For one brief moment, he considered offering to help her fix it. He then realised that last time he'd offered to fix a woman's car, he had broken his foot kicking the car in fury after an hour spent hitting various parts of the engine with a large hammer. With the benefit of hindsight, he now realised that it would probably not be the most effective way of impressing a woman, and thus decided to offer Nicki a lift. As anyone else would do.

"Do you want a lift?"

She raised her eyebrows at him, rolling her blue orbs back and half smiling.

"Thank you, knight in shining bloody armour," she grinned, walking in front of his car and opening the passenger door, just as he realised exactly how much paper there was on the seat and went to tell her so. The millisecond he did so, the mountain of paper cascaded out of the door and onto her feet, collecting in several clusters which easily covered her ankles. It was then he realised for the first time that, if looks could kill, he would be a dead man.

Having carefully filed/thrown mountains of sheets back into the car, Nicki sat down and slammed the door, narrowly avoiding trapping her grey scarf as she did so. She looked at him for a brief moment as if she intended to say something, while he pretended to adjust the settings of the car heater, when in actual fact, he felt rather warm enough just being able to smell the scent of her perfume, which was awkward.

They set off out of the school gates into the dimly lit street, turning left and down towards what passed as a beach. As they were travelling in silence, Nicki with her head resting on the window and her breath steaming up the glass, Tom wondering to himself whether or not he had chicken nuggets in the freezer, it suddenly occurred to him that he hadn't got a clue where Nicki's house was.

"Where do you actually live?" he asked, stopping at the T-junction at the bottom of the hill, once again pretending to adjust the heater as if he had a clue what he was doing. God, he'd had that car for three years and he still didn't have any idea how to work anything which didn't control the direction of the car.

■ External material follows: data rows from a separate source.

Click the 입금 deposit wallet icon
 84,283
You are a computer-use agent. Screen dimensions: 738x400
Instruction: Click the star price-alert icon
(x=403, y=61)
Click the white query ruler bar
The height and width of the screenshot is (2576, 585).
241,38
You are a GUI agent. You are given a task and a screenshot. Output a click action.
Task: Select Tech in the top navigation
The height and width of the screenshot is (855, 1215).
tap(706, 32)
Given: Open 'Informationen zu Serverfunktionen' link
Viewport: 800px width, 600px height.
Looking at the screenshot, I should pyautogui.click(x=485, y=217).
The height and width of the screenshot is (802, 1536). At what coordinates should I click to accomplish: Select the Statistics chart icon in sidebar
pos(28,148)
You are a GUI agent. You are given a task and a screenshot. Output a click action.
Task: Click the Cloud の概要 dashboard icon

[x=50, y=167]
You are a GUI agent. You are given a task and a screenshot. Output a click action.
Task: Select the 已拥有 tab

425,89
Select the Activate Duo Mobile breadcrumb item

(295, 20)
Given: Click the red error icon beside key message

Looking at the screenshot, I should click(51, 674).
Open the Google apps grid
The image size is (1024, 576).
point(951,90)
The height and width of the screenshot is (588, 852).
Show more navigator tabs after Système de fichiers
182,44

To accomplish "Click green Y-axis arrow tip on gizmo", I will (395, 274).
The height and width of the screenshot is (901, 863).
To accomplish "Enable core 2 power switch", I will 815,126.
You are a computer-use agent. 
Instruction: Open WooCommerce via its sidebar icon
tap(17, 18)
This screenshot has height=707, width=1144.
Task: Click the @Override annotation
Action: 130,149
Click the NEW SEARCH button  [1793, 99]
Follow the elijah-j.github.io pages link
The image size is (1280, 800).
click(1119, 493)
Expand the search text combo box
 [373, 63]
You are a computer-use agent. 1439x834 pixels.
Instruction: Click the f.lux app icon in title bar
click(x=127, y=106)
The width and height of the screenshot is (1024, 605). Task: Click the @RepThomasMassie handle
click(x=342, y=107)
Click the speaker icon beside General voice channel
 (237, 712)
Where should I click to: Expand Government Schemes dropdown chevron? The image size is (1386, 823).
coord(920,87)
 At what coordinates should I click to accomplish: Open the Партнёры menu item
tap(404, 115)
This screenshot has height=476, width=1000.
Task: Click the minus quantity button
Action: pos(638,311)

"It's up by the pub, the second left after that," she told him, not looking away from the window she seemed so transfixed by, as she looked out into the clear, cold night sky through the small, cloud-like patch of condensation on the glass. It was as if she was detached – he'd seen her like this once before, the night he left Manchester. They'd both been fighting back tears, but each was utterly convinced that they had remained poker-faced as they said goodbye... and that look was in her eyes when he'd finally driven off. It almost scared him to see her like that, just because she was usually so bright, with her bright eyes wide and alert, as they had been earlier.

"Do you want a drink?" he offered, and she then caught his eye momentarily, "My flat's on the Esplanade." She was silent for a moment, and so he then panicked, as he never had before when he'd asked women back to his home. But then again, those women weren't Nicki.

"I mean, you don't have to, it was just a suggestion, I..."

"Yeah, okay." She agreed, cutting him off mid-flustered-sentence, turning to face him properly and giving him that dazzling, 1000-watt smile which, clichéd as it sounded, lit up a room.